Yarınlara Mektup
30 Nisan 2025
Son sınıftaydı. Üniversite sınavı yaklaşmış, herkes gibi o da gece gündüz çalışmaya başlamıştı. Fakat bir yandan çevresindeki karmaşa, değişen sistemler, her yıl çıkan yeni kurallar, "şu bölümü seç daha garantili" diyen büyükler, "yurtdışına git kurtul" diyen arkadaşlar arasında bocalıyordu.
O gün, bahçedeki bankta otururken eski bir defter buldu. Kapakta solmuş bir yazıyla “Yarınlar İçin” yazıyordu. Merakla açtı. Defter, on yıl önce mezun olmuş bir öğrencinin yazdığı mektuplarla doluydu. Her mektubun başında bir tarih, altında ise küçük notlar vardı.
İlk mektup 2015 yılına aitti:
"Sevgili Gelecekten Gelen,
Bugün dershaneden çıktım. Yollar kalabalıktı, herkes telaşlıydı. Hocalar 'başarı' diye bağırıyor, biz ise kaygıyla boğuluyorduk. Biliyorum, sen de böyle hissedeceksin. Ama unutma, sınav sadece bir araç. Kim olduğun sınav sonuç kağıdında yazmaz. Bunu aklından çıkarma."
Ali, bir süre duraksadı. O da aynı baskıyı hissediyordu. Bir gülümsedi ve okumaya devam etti.
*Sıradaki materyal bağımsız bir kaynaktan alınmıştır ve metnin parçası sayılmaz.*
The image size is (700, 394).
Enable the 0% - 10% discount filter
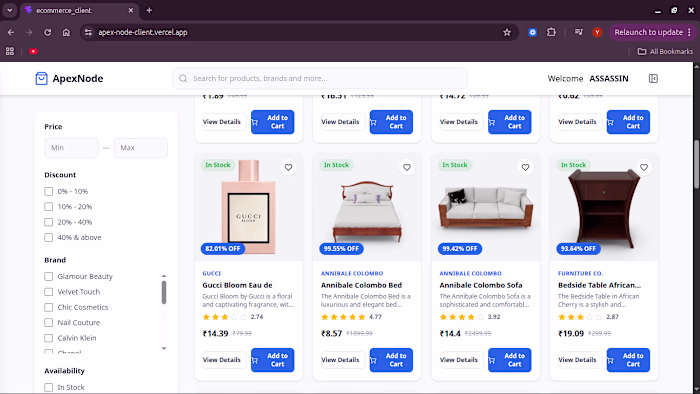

2018 tarihli bir başka notta şöyle yazıyordu: "Dışarıda dünya değişiyor. Teknoloji ilerliyor, fikirler çatışıyor. Biz sınıfta hâlâ aynı ezberleri yapıyoruz. Ama öğrendim ki, gerçek öğrenme ders kitaplarının dışında. Kendi yolunu çizmek için cesaret lazım. Sadece sınavlara değil, hayata hazırlanmalısın."
Ali’nin içi bir tuhaf oldu. O da her şeyi ezberlemeye çalışıyor, düşünmeye vakit bulamıyordu. Acaba yanlış mı yapıyordu?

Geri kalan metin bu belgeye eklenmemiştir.